GIDEON WILLIAMS and Wife v. LAWRENCE BRAINERD.
Joinder of Wife as Plaintiff in Declaration in Common Counts in Assumpsit.
A declaration in the common counts in assumpsit in which the wife is joined with her husband as plaintiff is bad on general demurrer, for that it does not disclose the wife’s interest.
General Assumpsit. The defendant was therein summoned to answer to “ Gideon Williams and Sarah Jane Williams, wife of said Gideon,” &c., and the declaration was in common form on an indebtedness from him to them. The defendant demurred. At the April Term, 1879, the Court, Royce, J., presiding, sustained the demurrer, and adjudged the. declaration insufficient; to which the plaintiffs excepted.
M. Buck, for the plaintiffs.
To sustain the demurrer, it is necessary to hold that the joinder of the wife is improper under any conceivable state of facts provable under the declaration. At common law, it is true, the husband had such rights as to the wife’s property that any indebtedness to the wife was simply an indebtedness to the husband, with no interest in the wife out of which an implied promise could arise. Gay v. Estate of Rogers, 18 Vt. 342. But in case of an ante-nuptial agreement that the wife’s money should remain hers, the husband could have no legal claim to it. If the husband loans money part of which is the wife’s by such agreement, and takes a joint note, would pot an implied assumpsit to the wife arise ? Albee v. Cole, 39 Vt. 319. The wife has a separate legal interest in the rents of her real estate, &c. ; and, since the statute of 1867, “ all personal property”, &c., is to be held to her separate use. Sts. 1867, No. 21; White v. Waite, 47 Vt. 502. There are many things that the wife now holds in her own right. Has she not the entire legal interest in money derived from such property ? Having that, the law will imply a promise for her, as much as any *393other creditor. A joint note as above would be evidence under the common counts in a joint action.

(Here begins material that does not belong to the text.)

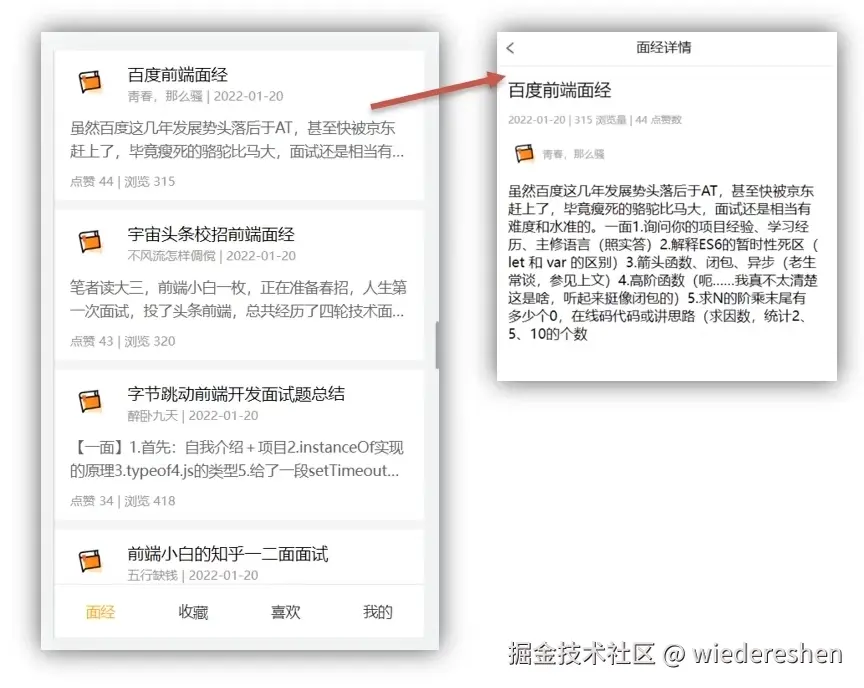Select the 面经 tab icon in the bottom bar
Viewport: 864px width, 688px height.
pos(99,613)
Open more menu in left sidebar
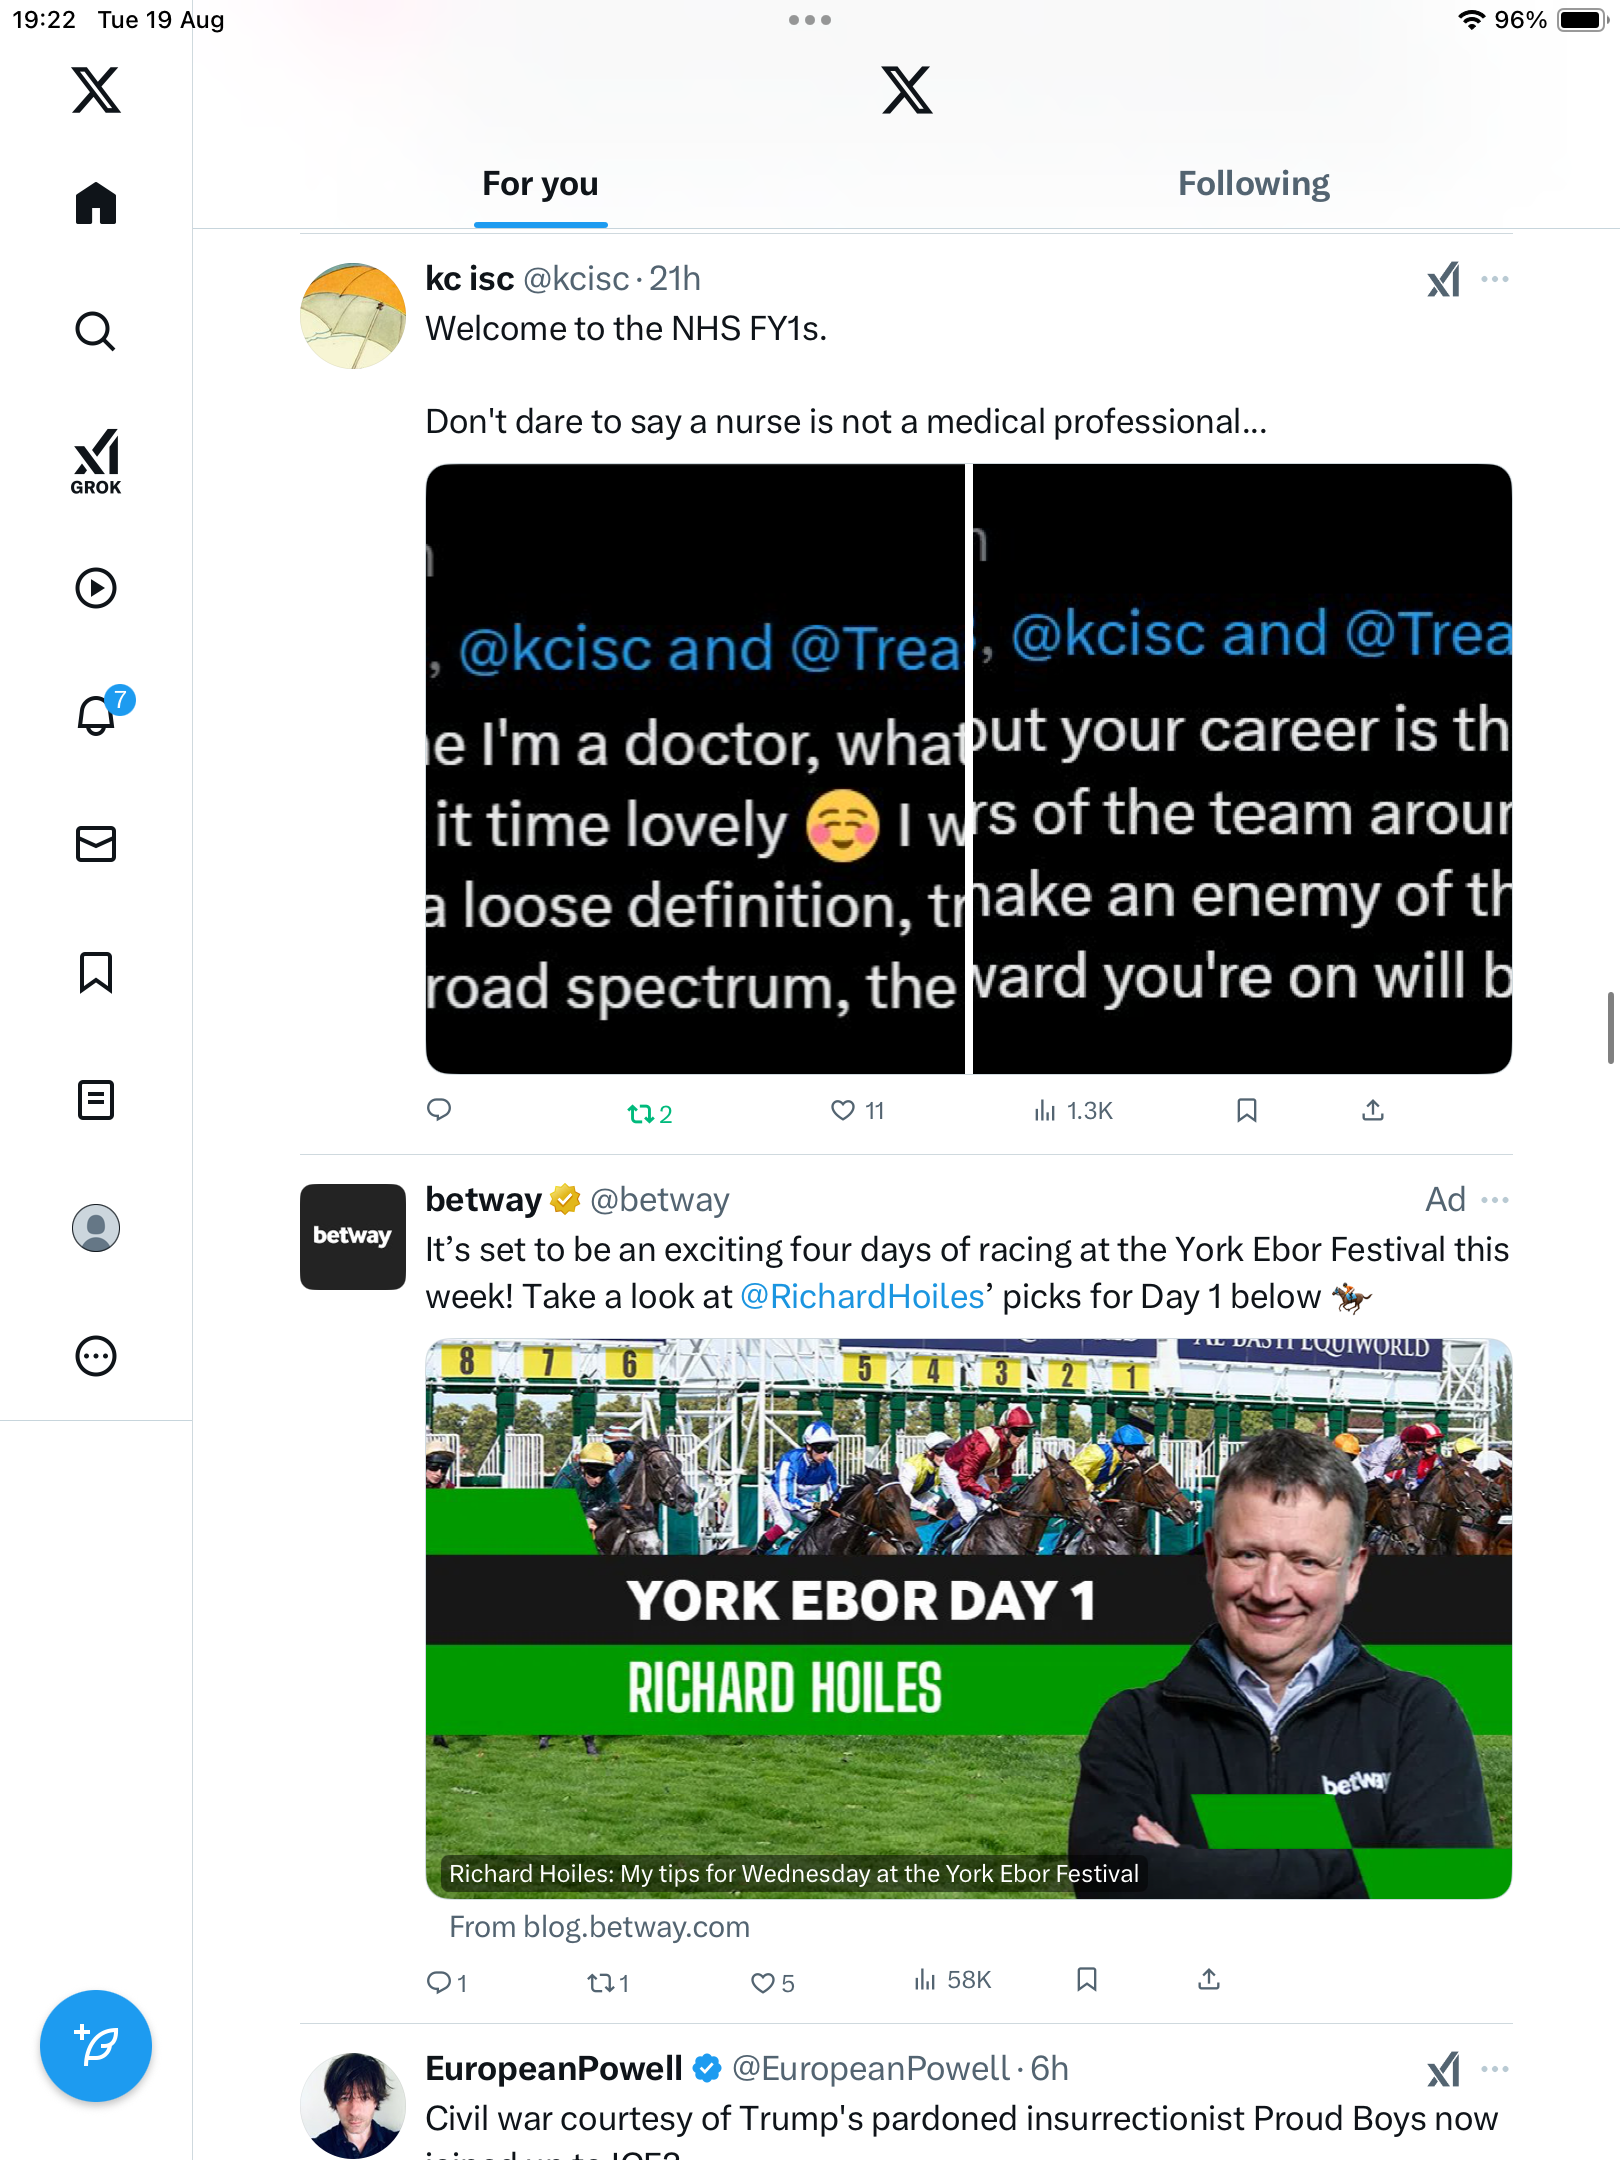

H. C. Adams, for the defendant,
contended that the declaration was bad for not disclosing the wife’s interest, and cited 1 Chit. PI. 34 ; Baird v. Fletcher, 50 Vt. 603 ; and that the objection could be taken by general demurrer, and cited 1 Chit. Pl. 694; Bidgood v. Way, 2 Bl. 1236 ; Needham v. McAuley, 13 Vt. 68.
The opinion of the court was delivered by
This action is indebitatus assumpsit in favor of the husband and wife, and the question arises on general demurrer to the declaration.
There are no averments in the declaration of meritorious cause of action in the wife and special promise to her, nor other reason alleged why the wife is joined with the husband. It was held in the case, Gray v. Estate of Rogers, 18 Vt. 342, that indebitatus assumpsit or book account would not lie in favor of husband and wife to recover for her personal services, where a special promise was made to her, but that the action must be brought on the special promise ; although, in that case, the parties were properly joined. Mr. Chitty, in 1 Chit. Pl. 34, says : “ When the wife is joined in the action, in these cases the declaration must distinctly disclose her interest, . . . and there is no intendment to that effect.” But it is claimed by the plaintiff that, by force of recent statutes in this State, the wife has the right to hold personal property, and vindicate her right thereto, both at law and in equity ; and that her rights in these respects have been much enlarged, and for these reasons, this well-settled rule of pleading should be disregarded. There are more cases in which the wife may properly be joined with her husband, than when this rule of pleading first obtained ; but still, the cases are exceptional. And this requirement in pleading was distinctly affirmed in quite a recent decision of this court. In Baird v. Fletcher, 50 Vt. 603, Royce, J., says : “ It is an elementary rule of pleading, that when the wife is joined with the husband in the action, and she is considered the *394meritorious cause of action, the declaration must disclose distinctly her interest, and showing what respect she is the meritorious cause of action”; and that “the defendants should have demurred to the declaration, and in that manner raised the question of its legal sufficiency.” We do not feel at liberty to overrule a well-settled rule of pleading, so recently recognized by this court.